Date: 2002-01-21 09:04:57
Vladimir Prus Wrote:
> And how do I specify that "-xy" should be treated as two
> options when 'x'
> takes no parameter and as an option with parameter
> otherwise? How will I
> detect the case when there short option "f" and there's
> long option "foo", in
> which case "-f" can mean either the short option or the
> abbreviated long one?
That wasn't your initial question.
I think, that a parser will (and should) not be used for _semantic_
analysis of the input stream.
- can check the correctness of a given input stream against a given
- can invoke some semantic action(s) on different places during the
parsing process if a part (or the whole) input grammar was matched
These semantic actions can do whatever you want, i.e. store a (matched)

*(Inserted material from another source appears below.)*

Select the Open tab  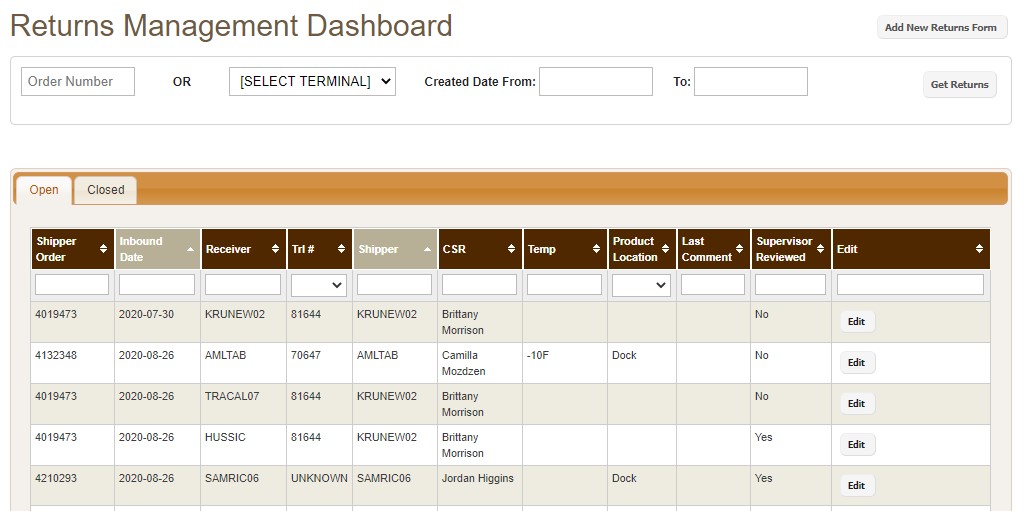(x=44, y=190)
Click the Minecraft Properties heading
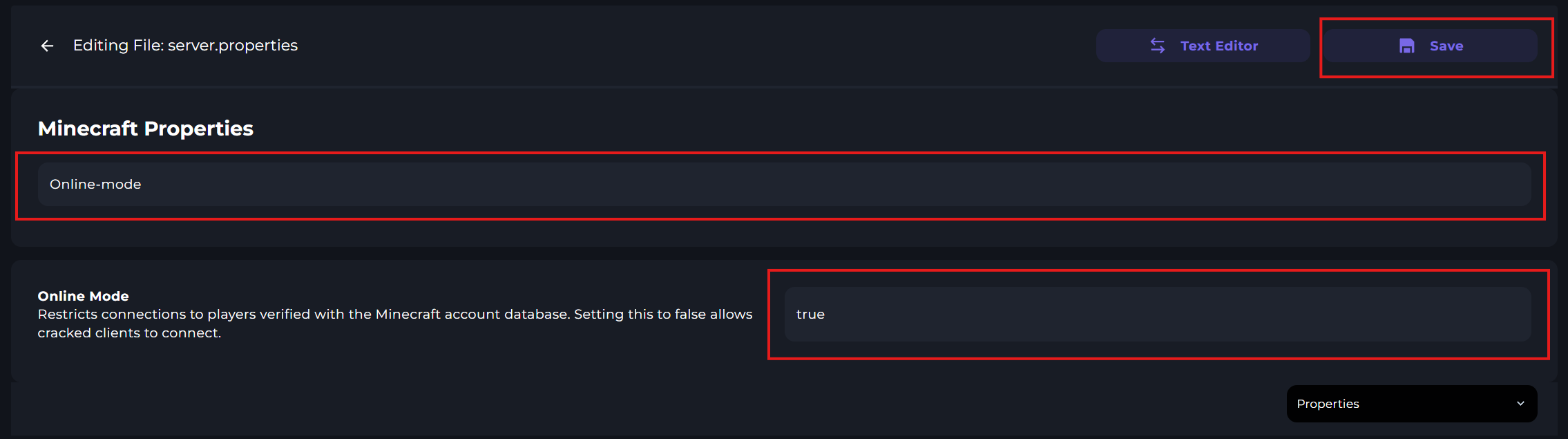This screenshot has height=439, width=1568. [x=145, y=129]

value, do some calculation, call a function etc.
So if you want to do semantic analysis in a generic way you have to
test your input stream against your syntax rules (grammars), there may
be several (your diferent option semantics), and test afterwards:
- which of them was matched successful,
- which results returned those successful matched grammars (which
values were stored)
- decide, if the semantics match too (i.e. was the matched long option
really a allowed long option etc.)
These steps you have to go regardless of the parsing methods you
choose. The parsing (and system/library) method only helps you to
granulate your cycle
syntax check -> semantic check --> syntax check
in different ways and levels.
It is certainly helpful, if the used parsing system has some methods
for controlling the parsing process itself through the matched input
sequence. And I think, I now understand, what you meant with 'dynamic
parsing': a way of controlling the parsing rules used _during_ the
parsing process itself. And because you do not know of any systems
which provide such capabilities (YACC et.al. are static in this field),
you decided to hand craft the command line parsing. Right?
Regarding Spirit I must say, that some of such capabilities are already
in place (for instance the possibility to decide, how many items the
parser has to match on the base of a already matched itemcount:
int itemcount = 0
rule<> r = int_p[ref(itemcount)] >> item.repeat(0,itemcount);
i.e. a number containing a count followed with exactly 'count' items)
but that's certainly not enough. But those utility parser are in
development (switch like structures et.al.).
Additionally, even such requirements as you formulate are one of the
driving forces behind the development of such a library as Spirit. So
please keep on pushing us in the right direction.